With the advanced features of Canon's PowerShot range, combined with a price tag which catches the eye, the PowerShot SX150 IS is full of promise. The question is - how does it perform when put to the WDC test? Read on to find out...
Performance, Image Quality and Verdict
Canon PowerShot SX150IS review – Performance, image quality and verdict
The Canon PowerShot SX150IS features the kind of performance with which the PowerShot name has come to symbolise. The camera’s shot to shot speed is generally good, and is supported by focusing speed and accuracy which is itself impressively prompt. One point of note is that the compact’s battery life isn’t as impressive as some of it’s peers – this is no doubt due to the combination of the specification of a serious shooter along with the use of two AA batteries. The model’s bulk may not be to everyone’s take, and it does present some issues in use. Gaining a steady hold on the camera isn’t as easy as with smaller models, although luckily the image stabilisation present on the SX150IS performs well to counter any camera shake.
Images produced by the SX150IS also demonstrate reliability.
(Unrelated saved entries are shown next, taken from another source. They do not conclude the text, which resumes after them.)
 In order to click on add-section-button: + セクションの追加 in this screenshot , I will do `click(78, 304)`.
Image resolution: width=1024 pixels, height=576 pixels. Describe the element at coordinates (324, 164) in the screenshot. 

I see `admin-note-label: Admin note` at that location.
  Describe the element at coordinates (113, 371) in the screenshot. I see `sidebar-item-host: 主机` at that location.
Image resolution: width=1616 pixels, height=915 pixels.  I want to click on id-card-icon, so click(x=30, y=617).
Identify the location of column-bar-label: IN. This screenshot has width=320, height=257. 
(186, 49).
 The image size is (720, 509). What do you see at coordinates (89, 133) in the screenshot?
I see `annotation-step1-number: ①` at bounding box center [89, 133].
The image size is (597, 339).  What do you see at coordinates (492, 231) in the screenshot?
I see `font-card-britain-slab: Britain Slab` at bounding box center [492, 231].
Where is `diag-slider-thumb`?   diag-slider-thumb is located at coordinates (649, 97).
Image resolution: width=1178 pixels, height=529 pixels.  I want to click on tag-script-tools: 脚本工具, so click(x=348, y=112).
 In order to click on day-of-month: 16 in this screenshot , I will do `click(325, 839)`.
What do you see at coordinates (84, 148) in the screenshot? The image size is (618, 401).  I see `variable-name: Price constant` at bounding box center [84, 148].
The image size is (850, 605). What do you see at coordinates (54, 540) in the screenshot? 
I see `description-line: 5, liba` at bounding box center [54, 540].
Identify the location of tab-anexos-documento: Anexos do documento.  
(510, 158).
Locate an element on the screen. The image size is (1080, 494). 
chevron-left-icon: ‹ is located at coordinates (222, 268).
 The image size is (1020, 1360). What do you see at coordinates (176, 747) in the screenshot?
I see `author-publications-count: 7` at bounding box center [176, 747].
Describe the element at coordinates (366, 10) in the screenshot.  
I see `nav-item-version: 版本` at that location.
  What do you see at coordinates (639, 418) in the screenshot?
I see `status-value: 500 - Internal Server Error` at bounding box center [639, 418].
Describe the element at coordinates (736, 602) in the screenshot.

High ISO noise is well controlled, while colours exhibit a natural palette, and the balance between shadows and highlights is evenly met. One area in which some issues are noted is with the model’s 12x optical zoom. A slight softening is noticeable towards the frame edges, while a slight vignette is observable at the wide angle of the focal range, worsening towards the tele end of the zoom. The lens does perform well, however, in terms of chromatic aberration and distortion, both of which are kept to a minimum.
There’s a lot to like about the Canon PowerShot SX150IS. The compact offers a wide range of controls over image capture, including full manual control for those wanting to more advanced shooting alterations. The higher-end PowerShot control layout means that altering these controls is a breeze, and the general shooting experience is pleasing on the whole. There are, however, misgivings – the design is rather bulky and, although AA batteries are the preferred power option for some photographers, the decision to employ the on the SX150IS is to the camera’s detriment. Add to that the slight issues with the model’s lens, and things are starting to look negative. However, on the whole, the SX150IS has more than enough about it to recommend as a sensible purchase.